◆ **SOURCE EXTRACT**:

= = = = = = =

I agree with you that this sounds sketchy, but i think the functionality
you're concerned about is in the find_library function:
https://docs.python.org/3/library/ctypes.html#finding-shared-libraries
which says:
>>> On Linux, find_library() tries to run external programs
>>> (/sbin/ldconfig, gcc, objdump and ld) to find the library file. It
>>> returns the filename of the library file.
Not sure what to make of this, but if you end up reporting it upstream
i'd be interested to see a pointer.
I didn't see any report that is obviously related to security and
find_library.

= = = = = = =

◆ **DATA PROVIDED**:
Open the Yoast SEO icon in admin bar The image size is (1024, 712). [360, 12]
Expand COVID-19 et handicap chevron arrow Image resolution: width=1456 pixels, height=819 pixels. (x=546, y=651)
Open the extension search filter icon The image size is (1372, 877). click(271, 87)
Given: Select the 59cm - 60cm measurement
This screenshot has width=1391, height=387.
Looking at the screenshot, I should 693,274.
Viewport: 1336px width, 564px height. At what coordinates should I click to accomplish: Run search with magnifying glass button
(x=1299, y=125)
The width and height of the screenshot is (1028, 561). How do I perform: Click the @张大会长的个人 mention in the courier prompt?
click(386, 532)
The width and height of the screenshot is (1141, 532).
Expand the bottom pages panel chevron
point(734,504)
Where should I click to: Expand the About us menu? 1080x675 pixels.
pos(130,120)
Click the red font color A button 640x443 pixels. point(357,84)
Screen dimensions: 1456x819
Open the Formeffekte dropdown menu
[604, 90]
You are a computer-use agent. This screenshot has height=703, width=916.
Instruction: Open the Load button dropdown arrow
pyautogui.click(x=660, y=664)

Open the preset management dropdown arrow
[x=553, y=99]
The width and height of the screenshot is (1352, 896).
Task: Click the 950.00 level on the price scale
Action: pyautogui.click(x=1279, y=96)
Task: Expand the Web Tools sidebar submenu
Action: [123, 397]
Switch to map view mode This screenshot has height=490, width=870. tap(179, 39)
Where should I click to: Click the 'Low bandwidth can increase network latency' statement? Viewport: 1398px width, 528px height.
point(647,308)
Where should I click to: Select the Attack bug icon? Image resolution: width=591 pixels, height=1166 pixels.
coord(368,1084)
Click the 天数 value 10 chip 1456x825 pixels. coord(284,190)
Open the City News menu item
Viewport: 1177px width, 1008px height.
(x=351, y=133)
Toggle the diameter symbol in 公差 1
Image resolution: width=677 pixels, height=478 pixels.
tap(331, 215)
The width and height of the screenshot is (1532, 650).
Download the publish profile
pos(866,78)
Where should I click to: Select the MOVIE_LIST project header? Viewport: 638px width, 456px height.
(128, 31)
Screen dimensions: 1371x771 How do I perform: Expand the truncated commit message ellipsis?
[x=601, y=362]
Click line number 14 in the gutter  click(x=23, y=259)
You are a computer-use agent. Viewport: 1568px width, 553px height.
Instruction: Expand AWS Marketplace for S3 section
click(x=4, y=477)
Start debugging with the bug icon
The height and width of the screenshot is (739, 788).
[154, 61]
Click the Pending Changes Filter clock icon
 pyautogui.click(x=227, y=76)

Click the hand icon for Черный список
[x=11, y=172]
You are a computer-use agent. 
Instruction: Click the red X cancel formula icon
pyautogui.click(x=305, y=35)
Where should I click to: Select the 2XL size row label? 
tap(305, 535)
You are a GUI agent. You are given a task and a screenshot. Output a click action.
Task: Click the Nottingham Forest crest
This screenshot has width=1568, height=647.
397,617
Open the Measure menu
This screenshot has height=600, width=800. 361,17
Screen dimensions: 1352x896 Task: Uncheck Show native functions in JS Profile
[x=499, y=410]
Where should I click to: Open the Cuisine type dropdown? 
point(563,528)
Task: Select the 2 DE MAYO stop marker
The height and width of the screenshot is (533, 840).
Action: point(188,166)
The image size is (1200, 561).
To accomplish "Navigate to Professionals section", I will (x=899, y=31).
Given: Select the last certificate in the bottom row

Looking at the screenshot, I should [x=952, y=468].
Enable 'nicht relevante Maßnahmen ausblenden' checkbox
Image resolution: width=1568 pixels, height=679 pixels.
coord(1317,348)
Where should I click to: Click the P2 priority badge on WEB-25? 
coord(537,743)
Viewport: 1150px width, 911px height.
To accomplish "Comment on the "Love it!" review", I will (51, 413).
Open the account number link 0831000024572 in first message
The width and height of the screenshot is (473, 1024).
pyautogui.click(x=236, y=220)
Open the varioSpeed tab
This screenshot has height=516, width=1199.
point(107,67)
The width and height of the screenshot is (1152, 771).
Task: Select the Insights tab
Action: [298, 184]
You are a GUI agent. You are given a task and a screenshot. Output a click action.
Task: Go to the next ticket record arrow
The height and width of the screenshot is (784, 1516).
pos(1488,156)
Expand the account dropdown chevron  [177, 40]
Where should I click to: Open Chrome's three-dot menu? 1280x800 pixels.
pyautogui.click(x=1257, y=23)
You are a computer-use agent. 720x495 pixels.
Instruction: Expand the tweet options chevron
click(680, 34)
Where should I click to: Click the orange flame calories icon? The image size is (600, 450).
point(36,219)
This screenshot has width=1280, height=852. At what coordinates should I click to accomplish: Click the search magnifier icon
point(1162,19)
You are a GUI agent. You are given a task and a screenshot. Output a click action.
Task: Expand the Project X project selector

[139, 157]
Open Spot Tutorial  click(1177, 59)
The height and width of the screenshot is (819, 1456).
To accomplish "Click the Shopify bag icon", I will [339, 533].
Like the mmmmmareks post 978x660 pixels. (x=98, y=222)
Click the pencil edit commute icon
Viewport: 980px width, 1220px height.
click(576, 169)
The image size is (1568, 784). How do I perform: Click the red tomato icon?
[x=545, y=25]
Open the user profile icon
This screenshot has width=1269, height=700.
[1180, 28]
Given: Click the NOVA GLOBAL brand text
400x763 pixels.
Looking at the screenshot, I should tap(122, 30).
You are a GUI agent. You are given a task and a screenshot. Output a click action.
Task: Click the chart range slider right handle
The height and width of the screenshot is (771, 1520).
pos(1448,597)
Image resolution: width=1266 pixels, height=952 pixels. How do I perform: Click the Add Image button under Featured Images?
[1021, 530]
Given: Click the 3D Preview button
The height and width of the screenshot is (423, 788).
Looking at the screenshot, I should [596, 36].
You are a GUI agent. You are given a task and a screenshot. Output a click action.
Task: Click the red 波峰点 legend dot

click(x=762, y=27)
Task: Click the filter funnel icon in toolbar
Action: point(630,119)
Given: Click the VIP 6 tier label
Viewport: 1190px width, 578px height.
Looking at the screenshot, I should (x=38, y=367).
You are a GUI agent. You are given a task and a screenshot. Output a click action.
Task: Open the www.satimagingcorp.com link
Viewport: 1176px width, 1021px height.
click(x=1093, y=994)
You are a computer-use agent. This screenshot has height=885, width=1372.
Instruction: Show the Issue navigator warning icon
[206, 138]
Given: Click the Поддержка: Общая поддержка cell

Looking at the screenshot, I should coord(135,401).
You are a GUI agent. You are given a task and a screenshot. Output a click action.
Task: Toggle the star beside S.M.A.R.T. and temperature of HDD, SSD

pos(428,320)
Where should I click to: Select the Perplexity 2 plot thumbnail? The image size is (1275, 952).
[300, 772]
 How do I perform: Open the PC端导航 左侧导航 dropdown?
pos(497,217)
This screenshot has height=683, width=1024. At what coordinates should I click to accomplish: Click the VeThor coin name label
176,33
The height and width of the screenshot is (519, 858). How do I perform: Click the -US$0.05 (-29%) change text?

= = = = = = =

◆ **SET TASKS**:
- a) Rewrite the note about find_library from "Not sure what" up to and including "find_library.", replacing "upstream" with "to the developers".
- b) Add the next few sentences to the note about find_library, picking up after its last line.

◆ **ANSWERS TO EACH TASK**:
- a)
Not sure what to make of this, but if you end up reporting it to the developers
i'd be interested to see a pointer.
I didn't see any report that is obviously related to security and
find_library.

- b)
https://bugs.python.org/issue?%40columns=id%2Cactivity%2Ctitle%2Ccreator%2Cassignee%2Cstatus%2Ctype&%40sort=-activity&%40filter=status&%40action=searchid&ignore=file%3Acontent&%40search_text=find_library+security&submit=search&status=-1%2C1%2C2%2C3
for the python xdo module bindings for libxdo, i suppose we could also
avoid calling find_library("xdo") on linux, since it won't work against
SONAMEs other than 3. that is, we could maybe just hardcode
"libxdo.so.3" as the library name, assuming that these bindings are only
used on GNU/Linux systems. I don't know whether i'd be as comfortable
hardcoding "libc.so.6" though.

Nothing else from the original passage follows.